Circo da tragédia
Por Eduardo Louro
Não sei nada de incêndios. Por isso não vou escrever sobre o que (não) sei de incêndios. Apenas sei que devastam o país ano após ano, consumindo bens e vidas. E que, este ano, já muitas foram as vidas que levaram. Vidas de jovens, muito jovens na sua maioria, que um dia decidiram colocá-las ao serviço dos outros e que, por isso mesmo, são vidas que valem mais. E que deveriam valer de mais para serem perdidas desta forma!
E sei que atingem Portugal como nenhum outro país. E bem sei que isso não se deve a razões exclusivamente climatéricas, porque não têm, nem de perto nem de longe, a mesma expressão nos outros países do Sul da Europa, com condições climatéricas idênticas.
Sei pouco de políticas de solos e de florestas, mas sei que as espécies autóctones vêm nas últimas décadas sendo substituídas por eucaliptos. Sei que os eucaliptos servem a indústria da celulose, e que esta representa interesses fortíssimos que facilmente tomam conta dos governos. E que isso se nota à vista desarmada, a todo o pé de passada. Sei que a política de desenvolvimento do país o inclinou para o litoral, desprezando e desertificando o interior. Acabando as pessoas, acabou a pastorícia e o amanho da terra, e destruíram-se os equilíbrios que preveniam incêndios
Sei que o país pouco investe na prevenção, enquanto consome cada vez mais recursos no combate aos incêndios. Que, apesar de todos reclamarem sempre mais, o país já gasta o que pode e o que não pode nesta tragédia que se repete todos os verões, à volta da qual florescem actividades e interesses que não podem ser ignorados. Há uma economia do fogo que vive disto e que nem sempre será inocente. Sei - sabemos – que mesmo na Organização que é os bombeiros, há estruturas de interesses, mesmo que mesquinhos como sucede na maior parte das vezes. Que uma coisa são os bombeiros, os jovens, os homens e as mulheres que colocam as suas vidas ao serviço da comunidade, de comunidades que muitas vezes nem sequer são as suas, e outra sãos as suas estruturas de cúpula.
Sei – sabemos – que há criminosos à solta. Uns porque nunca são apanhados, outros porque logo são libertados.

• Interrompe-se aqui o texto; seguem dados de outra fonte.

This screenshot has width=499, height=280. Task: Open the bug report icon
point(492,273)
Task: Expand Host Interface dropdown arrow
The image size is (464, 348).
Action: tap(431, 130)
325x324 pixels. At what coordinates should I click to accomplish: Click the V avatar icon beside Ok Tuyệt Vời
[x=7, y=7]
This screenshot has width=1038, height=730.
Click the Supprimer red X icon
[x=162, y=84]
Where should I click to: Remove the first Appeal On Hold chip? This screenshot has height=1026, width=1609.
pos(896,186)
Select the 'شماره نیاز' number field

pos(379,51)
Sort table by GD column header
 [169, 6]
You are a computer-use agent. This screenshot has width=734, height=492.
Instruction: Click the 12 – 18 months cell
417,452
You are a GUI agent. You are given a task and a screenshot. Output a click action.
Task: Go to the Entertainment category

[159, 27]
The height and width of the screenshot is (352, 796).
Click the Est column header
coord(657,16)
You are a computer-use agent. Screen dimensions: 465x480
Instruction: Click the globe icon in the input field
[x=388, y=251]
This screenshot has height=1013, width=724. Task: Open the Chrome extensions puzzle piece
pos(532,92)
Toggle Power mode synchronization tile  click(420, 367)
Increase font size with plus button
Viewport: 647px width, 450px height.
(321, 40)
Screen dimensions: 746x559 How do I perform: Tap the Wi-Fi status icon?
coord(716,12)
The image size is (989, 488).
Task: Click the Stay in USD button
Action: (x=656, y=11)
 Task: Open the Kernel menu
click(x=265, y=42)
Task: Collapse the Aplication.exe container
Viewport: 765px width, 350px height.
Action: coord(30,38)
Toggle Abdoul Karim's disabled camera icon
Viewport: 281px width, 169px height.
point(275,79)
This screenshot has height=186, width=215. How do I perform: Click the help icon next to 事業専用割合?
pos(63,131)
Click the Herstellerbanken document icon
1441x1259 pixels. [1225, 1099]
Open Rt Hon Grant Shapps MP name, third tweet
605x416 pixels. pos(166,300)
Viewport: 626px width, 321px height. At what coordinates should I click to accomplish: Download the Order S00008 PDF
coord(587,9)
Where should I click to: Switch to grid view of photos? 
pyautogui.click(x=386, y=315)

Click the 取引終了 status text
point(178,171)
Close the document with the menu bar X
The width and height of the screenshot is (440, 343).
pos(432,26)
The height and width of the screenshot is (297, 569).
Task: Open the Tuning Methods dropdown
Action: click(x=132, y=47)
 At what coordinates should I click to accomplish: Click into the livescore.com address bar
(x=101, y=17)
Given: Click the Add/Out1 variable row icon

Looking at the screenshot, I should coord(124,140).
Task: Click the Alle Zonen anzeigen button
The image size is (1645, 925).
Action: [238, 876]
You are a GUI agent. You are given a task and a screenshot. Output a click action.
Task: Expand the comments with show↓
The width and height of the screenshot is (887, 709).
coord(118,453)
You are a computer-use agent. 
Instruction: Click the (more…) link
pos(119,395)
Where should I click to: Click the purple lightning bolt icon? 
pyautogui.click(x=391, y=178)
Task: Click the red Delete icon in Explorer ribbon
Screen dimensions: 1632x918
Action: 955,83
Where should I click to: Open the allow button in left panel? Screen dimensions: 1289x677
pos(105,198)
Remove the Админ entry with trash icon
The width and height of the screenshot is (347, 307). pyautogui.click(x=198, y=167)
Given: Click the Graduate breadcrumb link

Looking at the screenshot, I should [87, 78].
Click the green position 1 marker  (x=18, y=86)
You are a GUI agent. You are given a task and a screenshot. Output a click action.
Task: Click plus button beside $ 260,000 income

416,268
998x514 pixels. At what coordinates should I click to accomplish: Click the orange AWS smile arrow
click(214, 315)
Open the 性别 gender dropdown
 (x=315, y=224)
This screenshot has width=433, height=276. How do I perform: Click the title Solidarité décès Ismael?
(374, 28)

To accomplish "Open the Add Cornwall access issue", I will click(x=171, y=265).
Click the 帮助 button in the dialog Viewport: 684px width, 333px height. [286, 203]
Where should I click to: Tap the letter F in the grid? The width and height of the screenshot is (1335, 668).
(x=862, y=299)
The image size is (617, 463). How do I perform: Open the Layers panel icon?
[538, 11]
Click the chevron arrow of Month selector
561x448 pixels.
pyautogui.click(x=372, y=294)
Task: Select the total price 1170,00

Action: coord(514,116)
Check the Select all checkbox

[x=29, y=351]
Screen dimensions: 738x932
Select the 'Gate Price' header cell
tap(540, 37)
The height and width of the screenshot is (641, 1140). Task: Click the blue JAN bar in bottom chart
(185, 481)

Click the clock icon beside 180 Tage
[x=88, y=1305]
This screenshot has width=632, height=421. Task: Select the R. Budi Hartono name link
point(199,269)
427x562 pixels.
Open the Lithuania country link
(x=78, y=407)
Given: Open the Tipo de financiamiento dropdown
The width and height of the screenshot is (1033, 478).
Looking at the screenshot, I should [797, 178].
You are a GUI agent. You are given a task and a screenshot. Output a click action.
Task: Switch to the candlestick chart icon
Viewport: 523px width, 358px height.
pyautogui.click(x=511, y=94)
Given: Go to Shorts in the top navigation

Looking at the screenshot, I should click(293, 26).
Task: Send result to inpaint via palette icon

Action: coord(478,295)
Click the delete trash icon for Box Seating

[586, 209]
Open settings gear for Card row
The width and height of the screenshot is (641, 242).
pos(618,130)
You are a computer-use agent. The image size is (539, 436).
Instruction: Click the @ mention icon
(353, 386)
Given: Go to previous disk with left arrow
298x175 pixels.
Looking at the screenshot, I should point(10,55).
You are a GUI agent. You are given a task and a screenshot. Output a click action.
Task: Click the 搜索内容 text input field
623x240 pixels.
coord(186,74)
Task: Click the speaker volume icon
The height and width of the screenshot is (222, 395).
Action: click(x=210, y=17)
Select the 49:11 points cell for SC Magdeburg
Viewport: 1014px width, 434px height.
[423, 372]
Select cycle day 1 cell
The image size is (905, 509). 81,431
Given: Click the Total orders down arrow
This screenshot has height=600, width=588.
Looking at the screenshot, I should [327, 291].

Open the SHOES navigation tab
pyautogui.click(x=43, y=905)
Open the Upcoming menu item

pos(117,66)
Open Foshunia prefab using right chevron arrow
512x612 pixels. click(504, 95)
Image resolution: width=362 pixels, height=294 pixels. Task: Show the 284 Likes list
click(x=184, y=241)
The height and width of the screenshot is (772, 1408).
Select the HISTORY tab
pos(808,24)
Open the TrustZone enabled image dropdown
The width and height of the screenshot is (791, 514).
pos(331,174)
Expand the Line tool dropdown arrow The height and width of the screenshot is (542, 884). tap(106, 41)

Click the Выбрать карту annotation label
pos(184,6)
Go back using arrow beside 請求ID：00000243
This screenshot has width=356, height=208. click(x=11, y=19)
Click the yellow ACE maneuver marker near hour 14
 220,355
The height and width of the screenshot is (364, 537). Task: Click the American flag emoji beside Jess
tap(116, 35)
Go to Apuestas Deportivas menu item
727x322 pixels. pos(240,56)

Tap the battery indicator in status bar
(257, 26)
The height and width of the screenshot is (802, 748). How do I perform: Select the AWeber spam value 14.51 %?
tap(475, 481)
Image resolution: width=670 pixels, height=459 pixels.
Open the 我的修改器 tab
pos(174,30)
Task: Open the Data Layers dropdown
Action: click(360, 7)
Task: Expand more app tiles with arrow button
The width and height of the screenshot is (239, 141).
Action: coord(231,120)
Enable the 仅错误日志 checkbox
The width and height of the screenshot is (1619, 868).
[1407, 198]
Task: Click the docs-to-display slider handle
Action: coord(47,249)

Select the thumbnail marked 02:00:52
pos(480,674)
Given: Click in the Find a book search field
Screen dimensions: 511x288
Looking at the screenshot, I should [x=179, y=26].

Mas o que sei mesmo é que não podemos continuar a aceitar que tudo continue na mesma, ano após ano. Não podemos continuar impávidos e serenos à espera que em Julho e Agosto tudo se repita. Com televisões a fazerem da tragédia espectáculo, políticos bronzeados a repetirem os mesmos lugares comuns, e diferentes estruturas operacionais a digladiarem-se na praça pública, resumindo esta tragédia a um circo que no Verão desce à cidade.